■ To do ■
Take the line with "Privacy (926, 2017)" and the rest of the lines after it, to the end of the entries, and restate them exactly.

■ Items from a data source ■
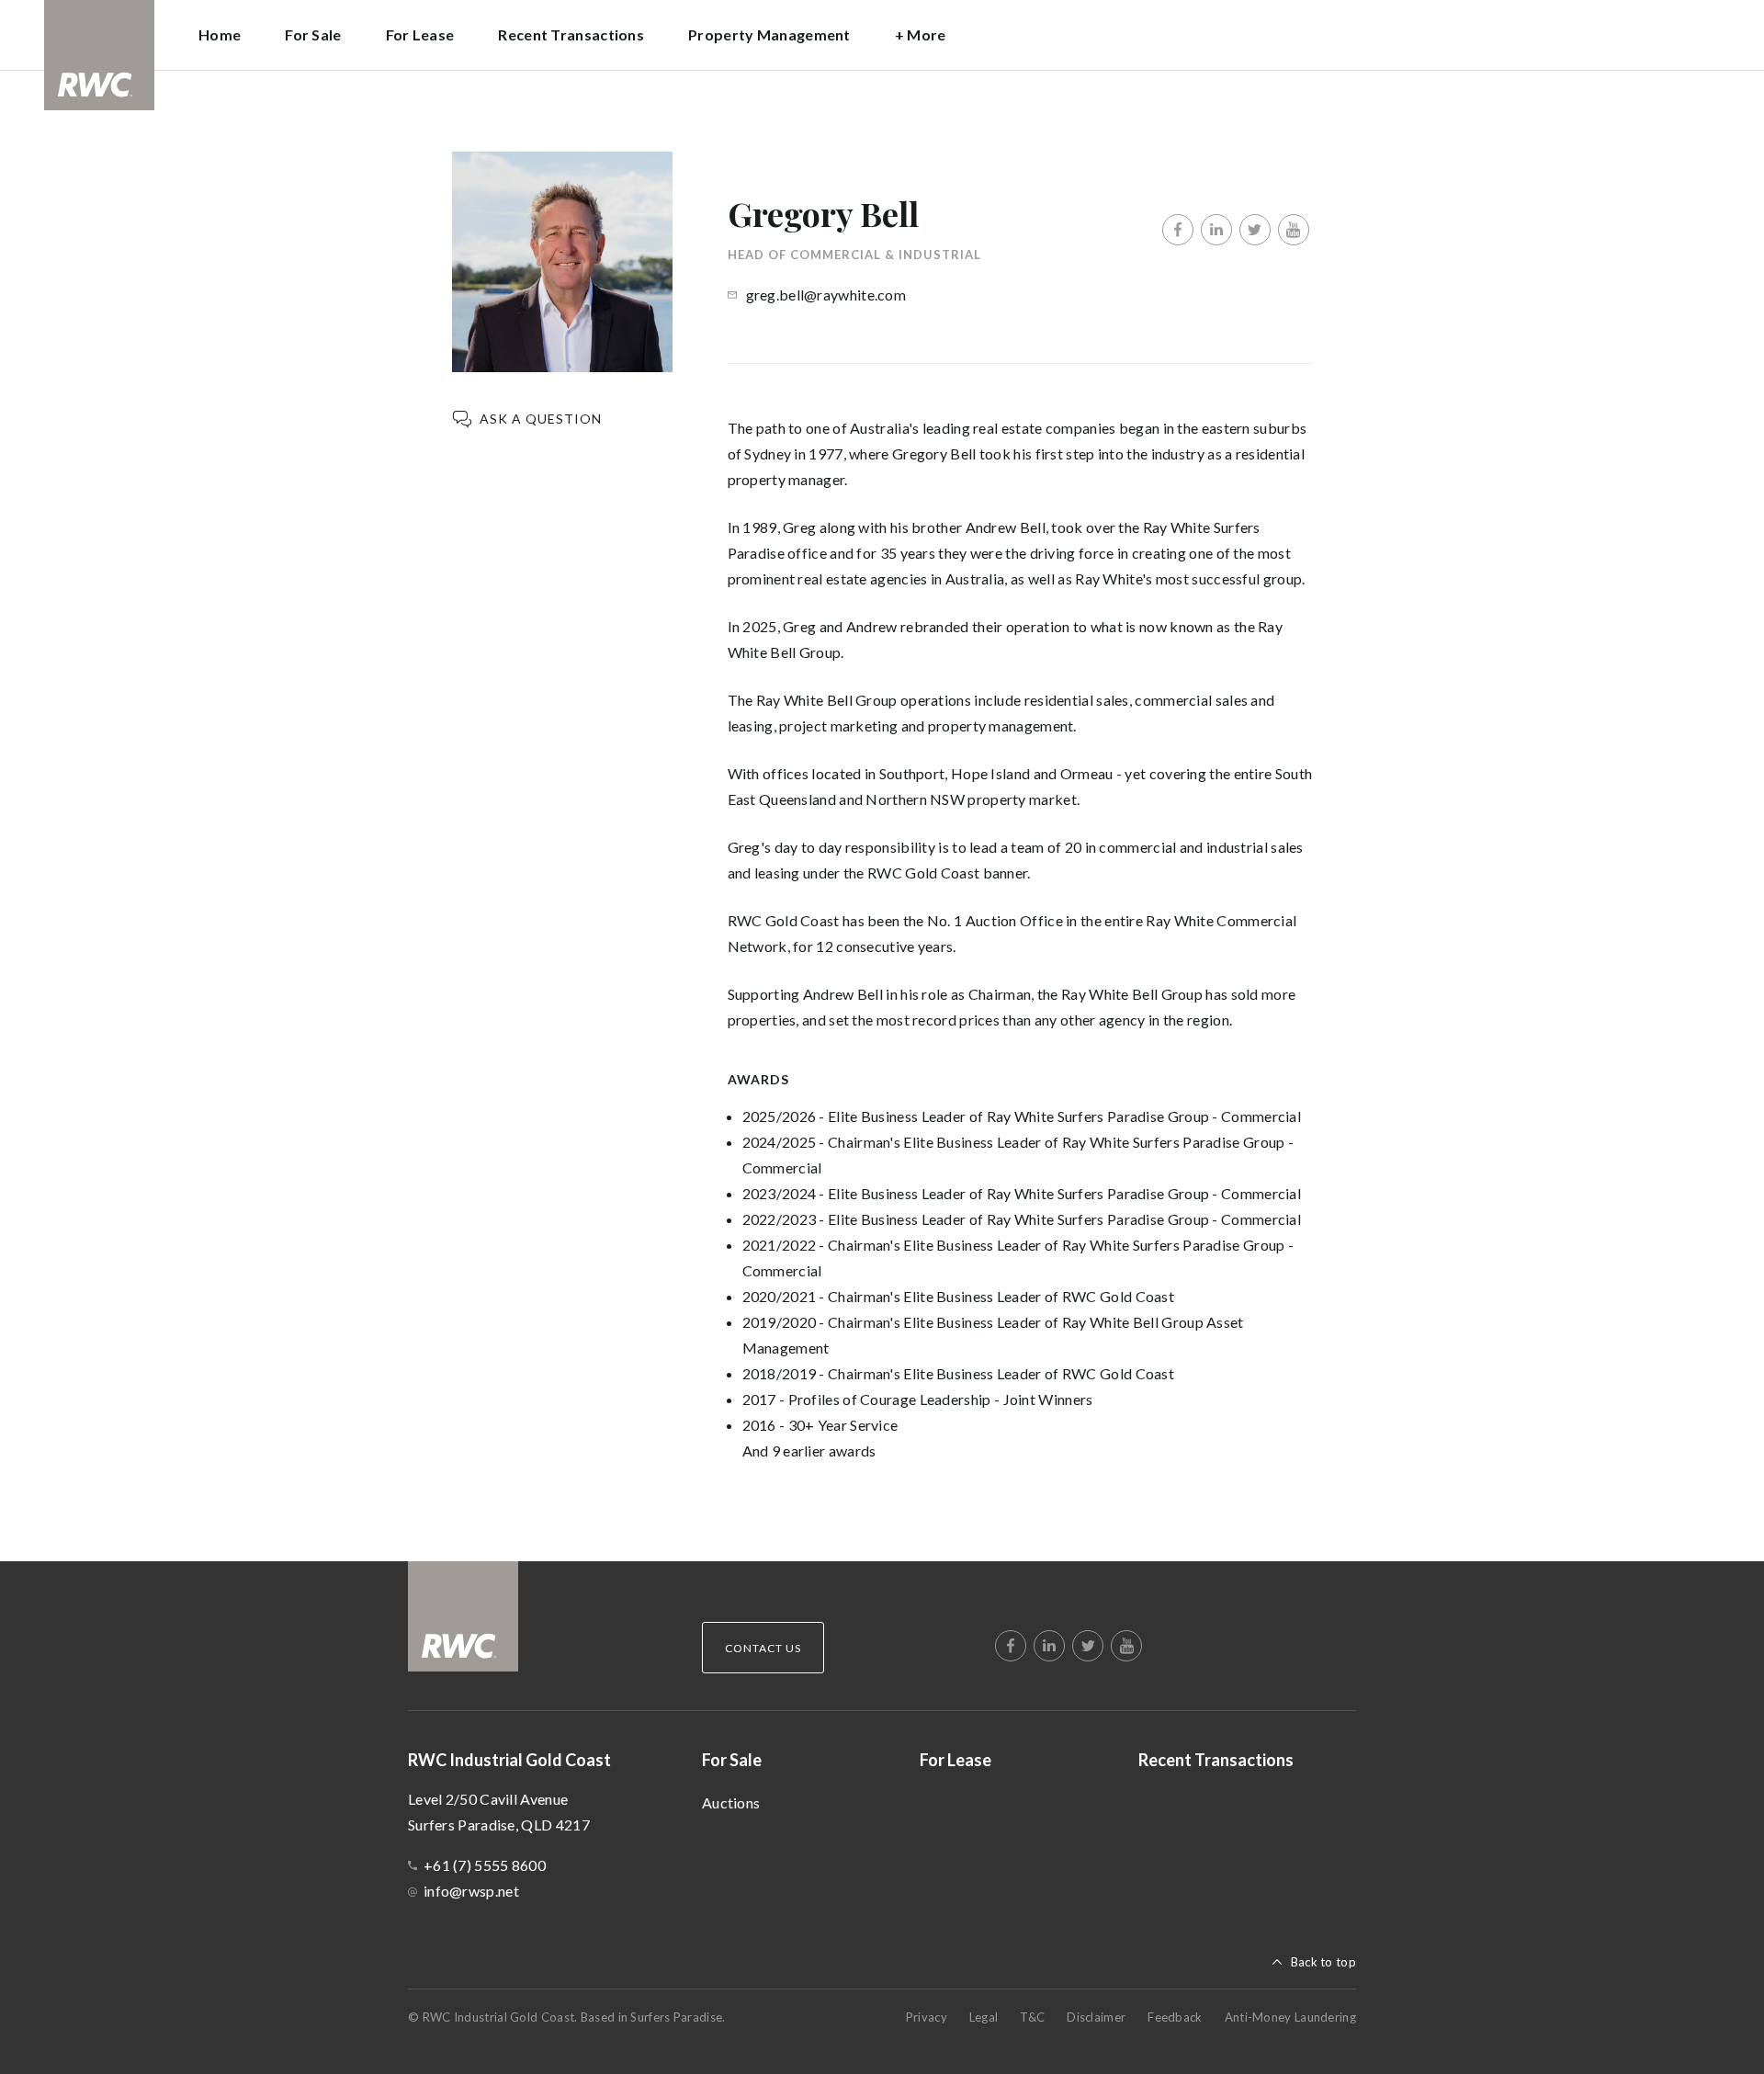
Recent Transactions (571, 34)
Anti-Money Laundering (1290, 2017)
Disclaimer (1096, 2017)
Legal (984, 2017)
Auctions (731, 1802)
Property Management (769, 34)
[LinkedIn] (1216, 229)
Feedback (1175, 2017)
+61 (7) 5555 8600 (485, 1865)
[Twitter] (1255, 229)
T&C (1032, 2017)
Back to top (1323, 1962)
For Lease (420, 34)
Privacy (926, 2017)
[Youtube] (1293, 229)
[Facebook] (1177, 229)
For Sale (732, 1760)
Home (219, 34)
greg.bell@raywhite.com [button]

■ Result for this task ■
Privacy (926, 2017)
[Youtube] (1293, 229)
[Facebook] (1177, 229)
For Sale (732, 1760)
Home (219, 34)
greg.bell@raywhite.com [button]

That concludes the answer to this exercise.